**Data lines**
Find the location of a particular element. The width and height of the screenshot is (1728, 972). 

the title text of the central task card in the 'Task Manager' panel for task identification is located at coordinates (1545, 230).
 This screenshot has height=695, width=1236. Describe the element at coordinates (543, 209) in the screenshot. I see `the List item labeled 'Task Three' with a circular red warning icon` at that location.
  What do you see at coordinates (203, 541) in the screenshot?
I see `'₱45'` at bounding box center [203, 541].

**Written exercise**
Please reproduce every one of the entries above word for word.

**Result**
Find the location of a particular element. The width and height of the screenshot is (1728, 972). 

the title text of the central task card in the 'Task Manager' panel for task identification is located at coordinates (1545, 230).
 This screenshot has height=695, width=1236. Describe the element at coordinates (543, 209) in the screenshot. I see `the List item labeled 'Task Three' with a circular red warning icon` at that location.
  What do you see at coordinates (203, 541) in the screenshot?
I see `'₱45'` at bounding box center [203, 541].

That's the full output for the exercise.